I don’t know how The Sun came by the information either, but I will make a guess. Govey not only attended Rupert Murdoch’s most recent nuptials last weekend. He also, it’s reported, recently dined privately with the blushing groom.

Govey is distastefully close to Murdoch. He, like Boris, has maintained contact with the old rascal since working for him on The Times. Whether you’d could call any such amicable relationship of mutual interest “a friendship” is debatable. This is, after all, Rupert Murdoch. But whenever Govey dines with him, as he regularly does, the talk doubtless turns to such banalities as the EU referendum and who will succeed David Cameron.

In this context, did Govey sing for his supper by relating to Murdoch how Elizabeth shares his revulsion for the European Union? The Queen and Murdoch have been mortal enemies for 40 years. Via his newspapers, he has come closer than anyone since Cromwell to toppling the monarchy. So with the referendum delicately poised, what a double whammy this gossip could present. Passing Govey’s tidings to The Sun would be not only a potential referendum game-changer, but a gilded chance to damage the monarchy.

The foundation stone of that monarchy, and the quality for which it is most respected, is its fierce political neutrality.

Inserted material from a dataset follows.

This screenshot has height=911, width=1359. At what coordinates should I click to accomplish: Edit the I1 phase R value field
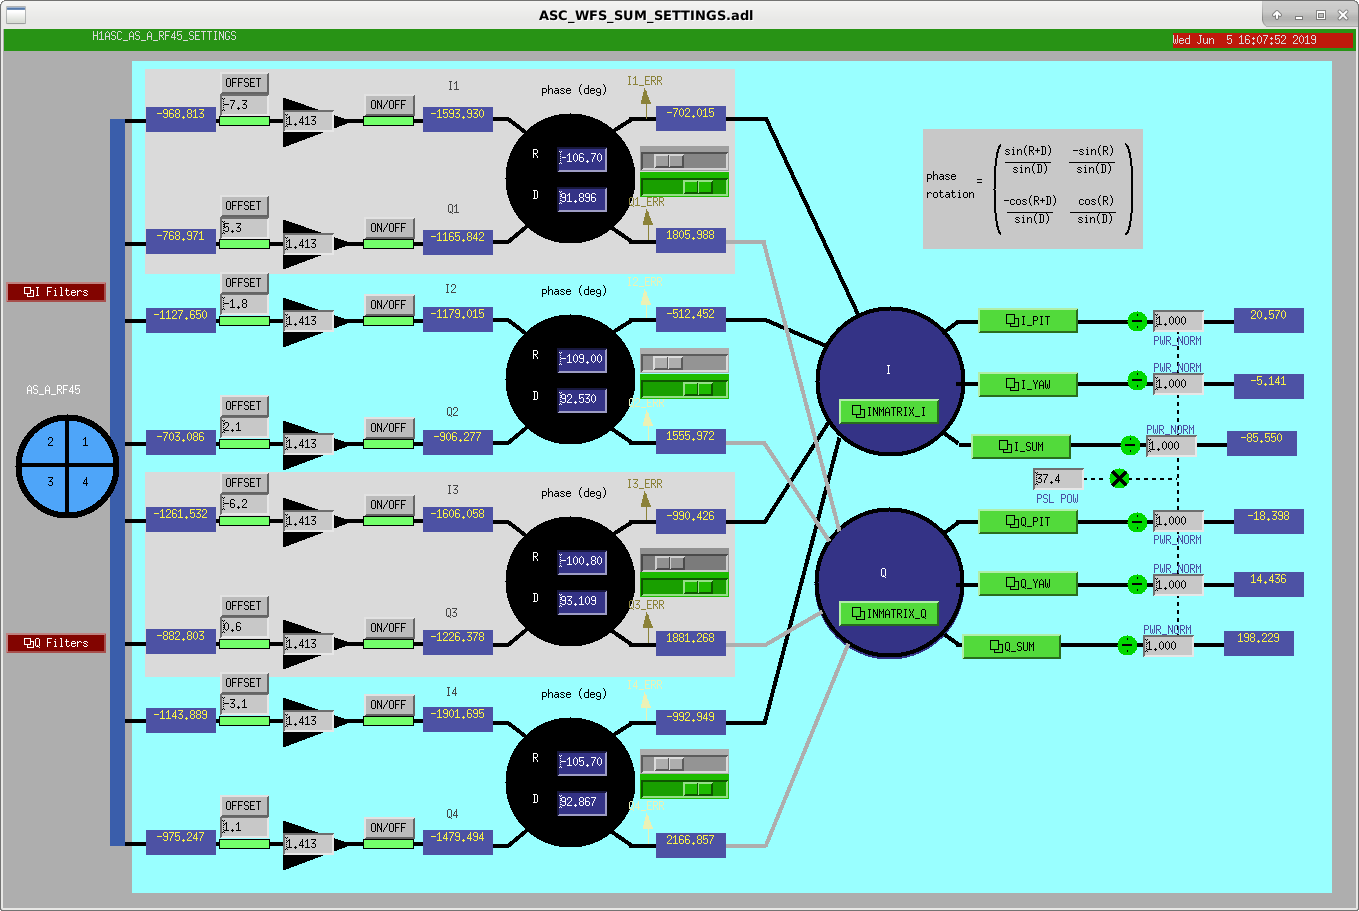pyautogui.click(x=582, y=158)
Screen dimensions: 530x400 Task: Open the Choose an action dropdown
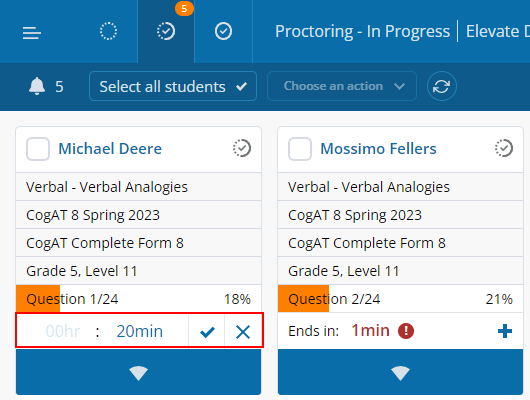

For more than 60 years, the Queen has appreciated this and maintained the most exquisite inscrutability. She may have given a cheeky hint that she wasn’t wild about Scottish independence. But a coded remark outside a church is very different from explicit condemnation of a political entity to which Britain belongs, made in confidence and later betrayed to a newspaper group she loathes. No wonder that the Palace is reportedly furious with Gove.

One thing in his favour as he clings to his job is that his leading public critic so far has been Nicholas Soames, that portly apology for a great man’s grandson. He compares Gove to Thomas More, who was executed for treachery to his sovereign.

One might interpret that comparison in a more flattering light. Sir Thomas was a vicious monster who would burn a man alive for translating a biblical line to his displeasure, but he showed heroic integrity in refusing to buckle to Henry VIII’s will over divorce.

Whatever his faults and failings, Gove too has integity. You may have disagreed violently with him about how to achieve it when he was Secretary of State, and many did, but you couldn’t deny the intensity of his desire to improve school standards. As Justice Secretary, meanwhile, he has disowned much of the retrograde gibberish spouted by his predecessor, the cretinous weasel Chris Grayling. Gove is an interesting politician who isn’t easily pigeon-holed in narrow left-right terms. A speech he made a few years ago about the decline in social mobility might have been given almost verbatim by a Labour education secretary in 1967.

He has a curious mind and a powerful intellect. What he lacks, as the needless fights with teachers confirmed, is humility and nous – and the dearth of common sense has made him an essentially comic figure. There, it has been helped by the incessant revelations about his private persona from his Daily Mail columnist wife, Sarah Vine. Such titbits as Govey’s atrocious driving have played their part in transforming a thoughtful politician into a caricature – a hapless Kommons Keystone Kop forever getting himself into scrapes.

This scrape may be his last as a Cabinet minister for a while. Landing himself in hot water is one thing, and a usually survivable thing at that. Dunking the Queen in it, and so compromising the Crown’s priceless neutrality, is another. Even in an undeferential age, he may have to go.

If so, knowing how close he is both to Boris and George Osborne, he would probably return, assuming one or other succeeds Cameron – and any such comeback would be loudly supported by one newspaper group. But if Michael Gove does quit, perhaps he could use some of the new free time to ponder Norman’s First Iron Law of Media Life, and act upon it. If you go to bed with Rupert Murdoch, that law definitively states, you will inevitably one day awake with a discharge and a nasty rash.